Understanding how radiologists detect and interpret images is complex and key to training new Radiologists, improving our own performance, and to learn how to best integrating computer aided diagnosis into our diagnostic armamentarium. Given a case with thousands of images, we cannot look carefully at every pixel, yet we are tasked with finding every significant finding. How can we do this if we can’t even find the Gorilla in the picture?[iii] How do we actually do it?

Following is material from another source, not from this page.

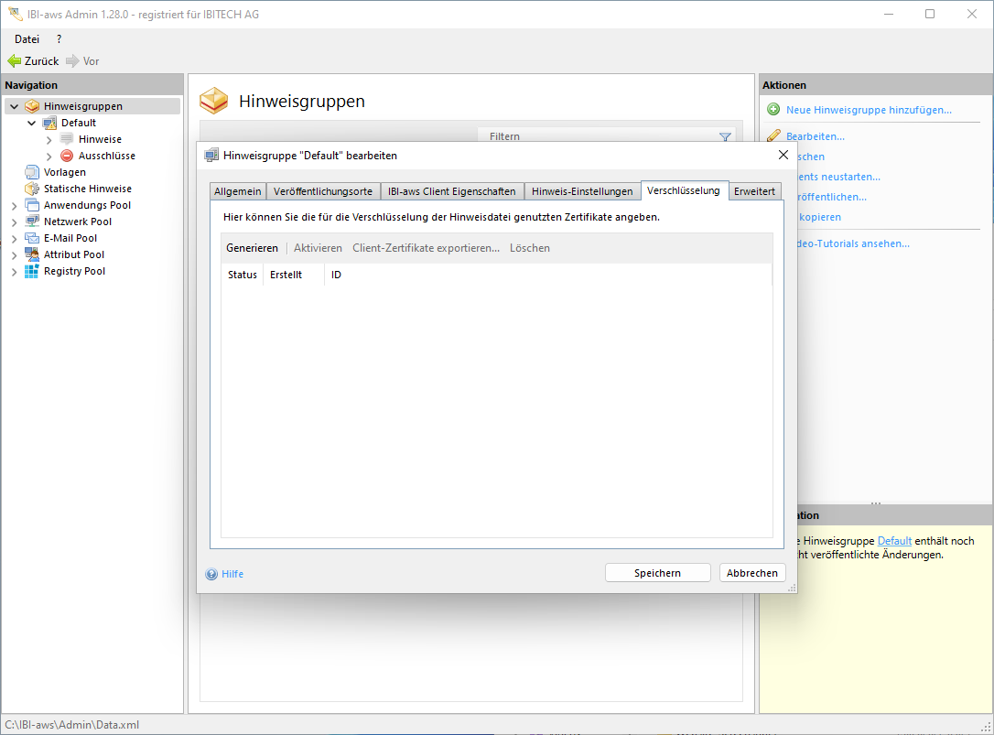The height and width of the screenshot is (735, 994).
Task: Expand the Hinweise subnode chevron
Action: point(49,139)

That seems to depend on depends on our level of training, experience and subject matter expertise. Thinking about how we recognize an ”Aunt Minnie” or how we “Gestalt” a case is fascinating, and indeed a real phenomenon! “Gestalt Theory: Implications for Radiology Education” by Koontz and Gunderman i[iv]s a thought provoking must-read for all of us! Their integration of Art, Radiology, Gestalt Theory and our lives as physicians begins to explain how we “see.” Examples of how and why we perceive images, suggest such features as the similarity and proximity of objects change our perception of the relationship of one to the other, and make some things easier to see than others. He suggests that this explains why it is harder to see pulmonary nodules in the lung fields because we are distracted by the heart shadow—bright and bold in the center. On some level, I think we know this, almost instinctively, after years of plying our profession.
How do I look at a case? I think I “gestalt” it, and then go back, and do a targeted search, looking carefully for findings I am expecting to see. That is where the old reports are crucial—if someone saw something the last time, I will make sure to look especially hard to see it again. The history is key! If I know the patient has right lower quadrant pain, fever and an elevated white count, I will certainly make sure the appendix is normal! And then I will look again, just to be sure!

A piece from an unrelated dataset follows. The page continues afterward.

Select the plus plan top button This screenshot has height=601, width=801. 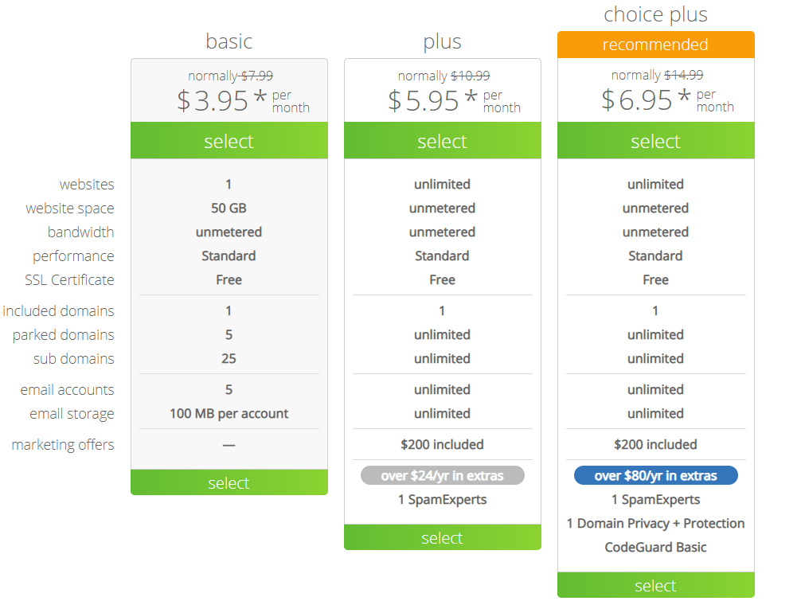tap(443, 140)
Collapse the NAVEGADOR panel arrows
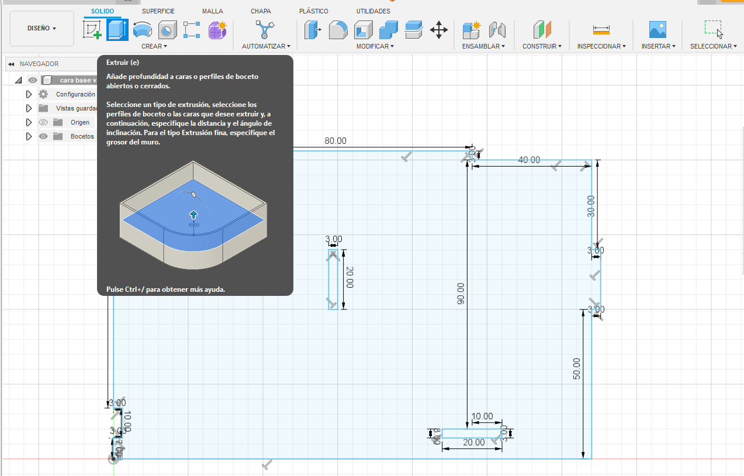 (11, 64)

Does experience help? It seems so! It seems that novice Radiologists eyes search haphazardly for findings, while more experienced Radiologists exhibit more concise eye movements, finding pertinent abnormalities faster[v]. Yet it has been demonstrated that, as a profession, we are no better than others at finding WALDO.[vi] I can’t argue with science—but I like to think we would be more skilled…

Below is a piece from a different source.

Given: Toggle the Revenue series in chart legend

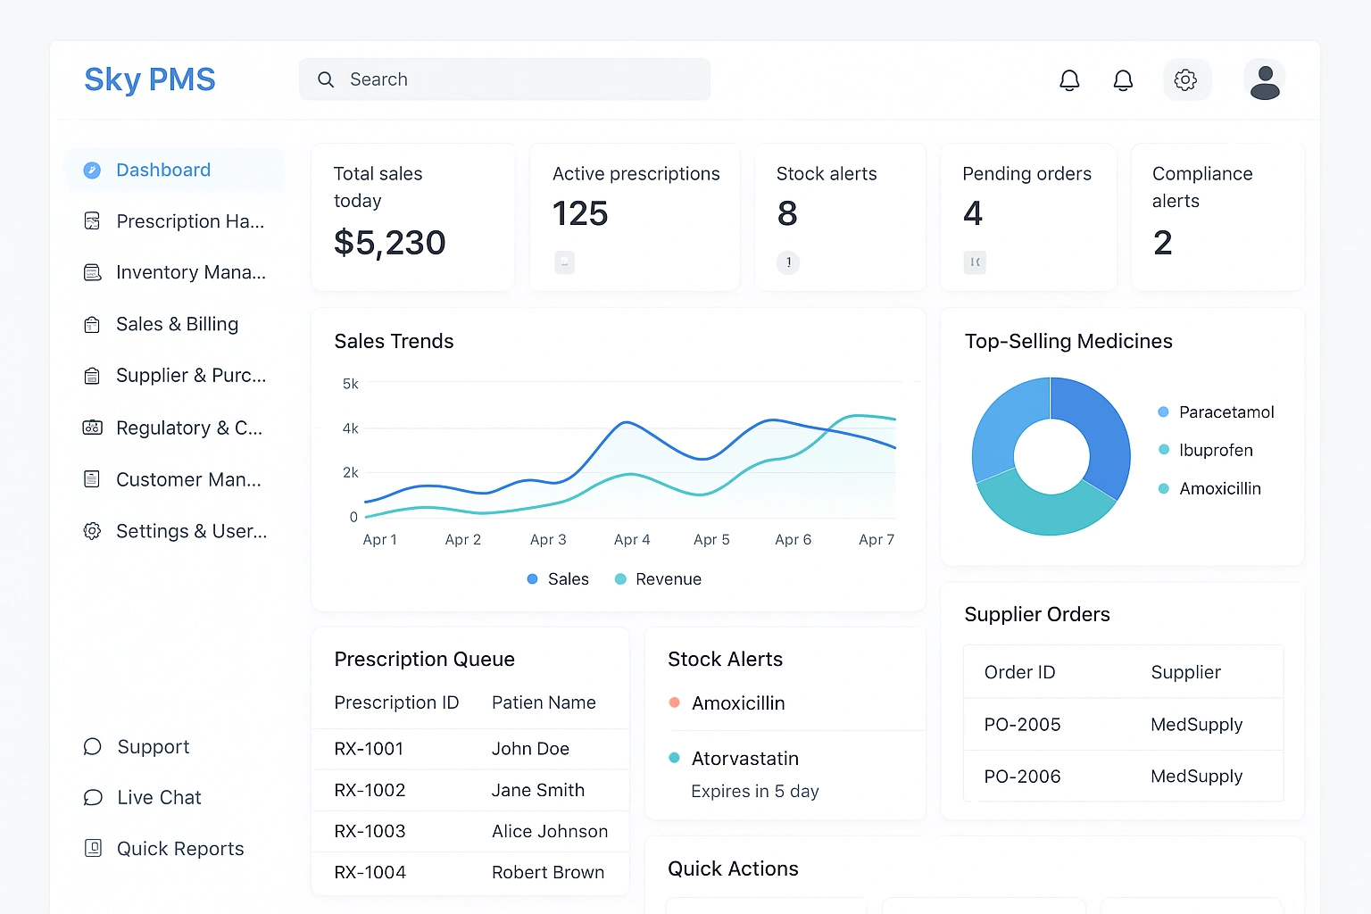Looking at the screenshot, I should click(x=659, y=579).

It seems that despite our ability to perceive abnormalities in a flash on cases, and to find more abnormalities than non-Radiologists, we still don’t really know why. We don’t know how we do it, nor why we make mistakes. Distractions, poor working conditions, poor technique, fatigue, lack of training, lack of knowledge may be invoked[vii][viii]; yet errors in perception are real, and not well understood as well. How can we teach our Residents that which we do not ourselves understand? How can we perform better, if we don’t understand our process? How can we make sure we always see the gorilla in the CT?
Do you think we have x-ray vision? Or was I just lucky to find that cell phone?